Is the withheld information personal data?

  1. The first question the Commissioner must address is whether the withheld information is personal data for the purposes of section 3(2) of the DPA 2018 (see para 19 above for definition).
  2. Information will “relate to” a person if it is about them, is linked to them, has biographical significance for them, is used to inform decisions affecting them, or has them as its main focus.
  3. The Authority identified several individuals whose personal information was included in the withheld information.
  4. The Applicant, in his comments to the Commissioner, stated that he would be surprised if the report contained the personal data of other individuals.
  5. The Commissioner has reviewed the withheld information and as mentioned above, the nature of the document means that individuals are identified throughout it, by being named, referred to, or through the recording of a view they had given.
  6. He is satisfied that the information being withheld under section 38(1)(b) of FOISA is personal: it identifies several living individuals by name and clearly (given the context) relates to them.

Would disclosure contravene one of the data protection principles?

  1. The Authority considered that disclosing the personal data would breach the first data protection principle of Article 5(1)(a) of the UK GDPR.  Article 5(1)(a) states that personal data shall be processed “lawfully, fairly and in a transparent manner in relation to the data subject”.
  2. “Processing” of personal data is defined in section 3(4) of the DPA 2018.  It includes (section 3(4)(d)) disclosure by transmissions, dissemination or otherwise making available personal data. The definition therefore covers disclosing the information into the public domain in response to a FOISA request.
  3. The Commissioner must consider whether disclosure of the personal data would be lawful.  In considering lawfulness, he must consider whether any of the conditions of Article 6 of the UK GDPR would allow the data to be disclosed.
  4. The Commissioner considers condition (f) in Article 6(1) to be the only one which could potentially apply in the circumstances of this case.  This was also the position of the Authority in its submissions to the Commissioner. 

Condition (f): legitimate interests

  1. Condition (f) states that the processing will be lawful if it “…is necessary for the purposes of the legitimate interests pursued by the controller or by a third party, except where such interests are overridden by the interests or fundamental rights and freedoms of the data subject which require the protection of personal data (in particular where the data subject is a child).”
  2. Although Article 6 states that this condition cannot apply to processing carried out by a public authority in the performance of their tasks, section 38(5A) of FOISA makes it clear that public authorities can rely on Article 6(1)(f) when responding to requests under FOISA.
  3. The tests which must be met before Article 6(1)(f) can be met are as follows:

    1. Does the Applicant have a legitimate interest in obtaining the personal data?

    2. If so, would disclosure of the personal data be necessary to achieve that legitimate interest?

    3. Even if the processing would be necessary to achieve that legitimate interest, would that be overridden by the interests or fundamental rights and freedoms of the data subjects?

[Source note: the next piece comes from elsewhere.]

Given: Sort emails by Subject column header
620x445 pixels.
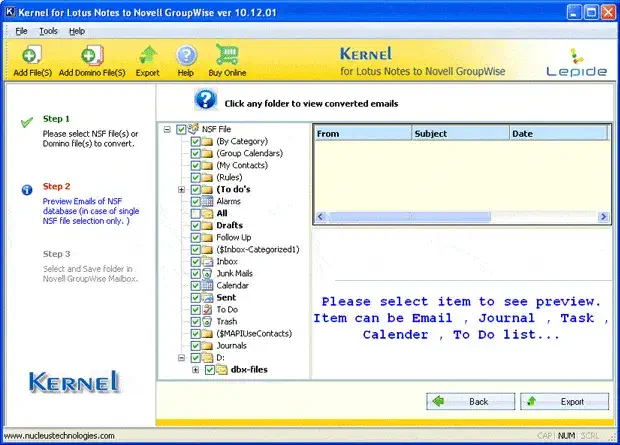Looking at the screenshot, I should (x=460, y=133).
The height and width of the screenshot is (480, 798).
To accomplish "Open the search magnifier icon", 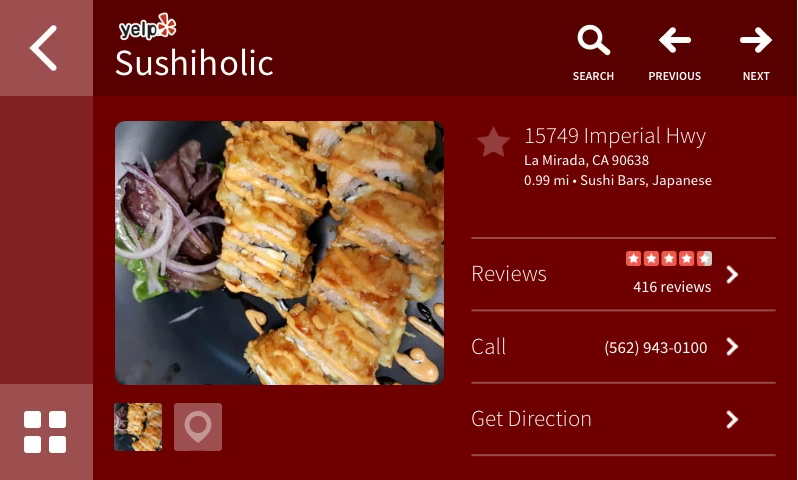I will click(x=593, y=40).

Does the Applicant have a legitimate interest in obtaining the personal data?

  1. The Applicant considered that disclosure of the report was an important step in the pursuit of justice.
  2. In its submissions to the Commissioner, the Authority accepted that the Applicant had a legitimate interest as regards disclosure of this information.
  3. Given the nature of the subject matter, the Commissioner agrees that the Applicant has a legitimate interest in obtaining the personal data.   

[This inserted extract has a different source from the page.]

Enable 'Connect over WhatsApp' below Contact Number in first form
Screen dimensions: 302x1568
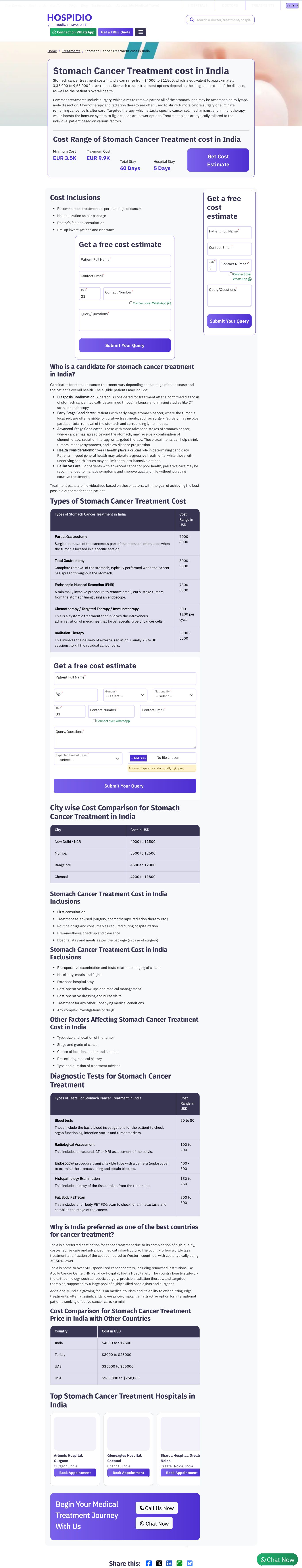coord(131,302)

Is disclosure of the personal data necessary?

  1. Having accepted that the Applicant has a legitimate interest in the personal data, the Commissioner must consider whether disclosure would be necessary to achieve the legitimate interest in the information.
  2. Here, “necessary” means “reasonable” rather than “absolutely” or “strictly” necessary. When considering whether disclosure would be necessary, public authorities must consider whether the disclosure is proportionate as a means and fairly balanced as to the aims to be achieved, or whether the Applicant’s legitimate interest could reasonably be met by means which interfered less with the privacy of the data subject.
  3. The Authority did not consider that disclosure of the information was necessary to achieve the Applicant’s legitimate interests.  It highlighted that it had already disclosed this report to the Applicant via a SAR, with third party redactions that it stated were minimal. It considered that this was the correct route by which to receive personal data.
  4. The Applicant made no specific comment with regard to his legitimate interests or the necessity of disclosure.
  5. The Commissioner has carefully considered the withheld information, as well as the position of the Authority and the wider circumstances that were outlined in more detail by the Applicant but need not be narrated here.  
  6. He acknowledges the importance of understanding how a public authority has reached its decision.  He also recognises, from the content of the information, the significance of the subject matter to the Applicant.  
  7. The Commissioner understands that the Applicant received a copy of most of the information in response to his SAR, however, this was not until 17 March 2025, after the date he received his review outcome from the Authority (7 March 2025).  The Commissioner therefore notes that, at the time the Applicant received his review outcome, he was not in possession of the information via the SAR.  This happened subsequently and although the Applicant does indeed have most of the information now, as the Authority has stated, he did not at the time the review outcome was issued, and it is the circumstances at that time that the Commissioner must consider in this decision.
  8. Given that, and for the reasons mentioned above, the Commissioner considers that disclose of the personal data is necessary to meet the Applicant’s legitimate interests. 
  9. Consequently, he will go on to consider whether the interest in obtaining the personal data outweighs the rights and fundamental freedoms of the data subject.
  10. The Commissioner did note that it was not clear whether the Applicant was aware that the document being withheld from him by the Authority under FOISA was the same one as had been provided to him as a result of his SAR (with the minimal redactions mentioned above), and considers that it would have been helpful if the Authority had made this apparent to the Applicant at an earlier stage, possibly on responding to his SAR. 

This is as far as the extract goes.